*WORK ITEM*. Reproduce the following material exactly, including every line.

*SUPPLIED INFORMATION*.
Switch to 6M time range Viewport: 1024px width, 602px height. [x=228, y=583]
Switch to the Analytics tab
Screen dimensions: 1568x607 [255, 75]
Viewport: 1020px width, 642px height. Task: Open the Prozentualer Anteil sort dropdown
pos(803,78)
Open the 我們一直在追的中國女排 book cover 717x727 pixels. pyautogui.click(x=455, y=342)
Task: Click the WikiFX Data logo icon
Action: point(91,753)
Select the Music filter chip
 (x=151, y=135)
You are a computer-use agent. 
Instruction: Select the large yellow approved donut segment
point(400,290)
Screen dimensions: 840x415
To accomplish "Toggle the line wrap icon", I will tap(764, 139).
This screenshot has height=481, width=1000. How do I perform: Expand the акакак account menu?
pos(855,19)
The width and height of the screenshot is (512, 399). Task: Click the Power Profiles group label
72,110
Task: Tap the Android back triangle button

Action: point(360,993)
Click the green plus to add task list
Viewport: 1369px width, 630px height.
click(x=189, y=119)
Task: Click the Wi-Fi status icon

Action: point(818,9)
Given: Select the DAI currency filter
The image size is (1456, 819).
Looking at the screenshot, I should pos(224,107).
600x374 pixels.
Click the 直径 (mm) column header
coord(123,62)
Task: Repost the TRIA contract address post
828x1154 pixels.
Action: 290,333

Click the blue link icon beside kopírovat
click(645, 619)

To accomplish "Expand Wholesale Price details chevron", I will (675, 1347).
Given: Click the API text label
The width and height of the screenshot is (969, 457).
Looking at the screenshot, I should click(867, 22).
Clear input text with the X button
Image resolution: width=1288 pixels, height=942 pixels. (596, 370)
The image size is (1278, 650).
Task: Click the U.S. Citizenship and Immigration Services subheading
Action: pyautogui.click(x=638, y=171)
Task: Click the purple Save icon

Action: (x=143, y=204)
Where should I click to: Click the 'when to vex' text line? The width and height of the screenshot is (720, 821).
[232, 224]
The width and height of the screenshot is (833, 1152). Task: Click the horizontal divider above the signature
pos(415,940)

*RESPONSE BOX*.
Switch to 6M time range Viewport: 1024px width, 602px height. [x=228, y=583]
Switch to the Analytics tab
Screen dimensions: 1568x607 [255, 75]
Viewport: 1020px width, 642px height. Task: Open the Prozentualer Anteil sort dropdown
pos(803,78)
Open the 我們一直在追的中國女排 book cover 717x727 pixels. pyautogui.click(x=455, y=342)
Task: Click the WikiFX Data logo icon
Action: point(91,753)
Select the Music filter chip
 (x=151, y=135)
You are a computer-use agent. 
Instruction: Select the large yellow approved donut segment
point(400,290)
Screen dimensions: 840x415
To accomplish "Toggle the line wrap icon", I will tap(764, 139).
This screenshot has height=481, width=1000. How do I perform: Expand the акакак account menu?
pos(855,19)
The width and height of the screenshot is (512, 399). Task: Click the Power Profiles group label
72,110
Task: Tap the Android back triangle button

Action: point(360,993)
Click the green plus to add task list
Viewport: 1369px width, 630px height.
click(x=189, y=119)
Task: Click the Wi-Fi status icon

Action: point(818,9)
Given: Select the DAI currency filter
The image size is (1456, 819).
Looking at the screenshot, I should pos(224,107).
600x374 pixels.
Click the 直径 (mm) column header
coord(123,62)
Task: Repost the TRIA contract address post
828x1154 pixels.
Action: 290,333

Click the blue link icon beside kopírovat
click(645, 619)

To accomplish "Expand Wholesale Price details chevron", I will (675, 1347).
Given: Click the API text label
The width and height of the screenshot is (969, 457).
Looking at the screenshot, I should click(867, 22).
Clear input text with the X button
Image resolution: width=1288 pixels, height=942 pixels. (596, 370)
The image size is (1278, 650).
Task: Click the U.S. Citizenship and Immigration Services subheading
Action: pyautogui.click(x=638, y=171)
Task: Click the purple Save icon

Action: (x=143, y=204)
Where should I click to: Click the 'when to vex' text line? The width and height of the screenshot is (720, 821).
[232, 224]
The width and height of the screenshot is (833, 1152). Task: Click the horizontal divider above the signature
pos(415,940)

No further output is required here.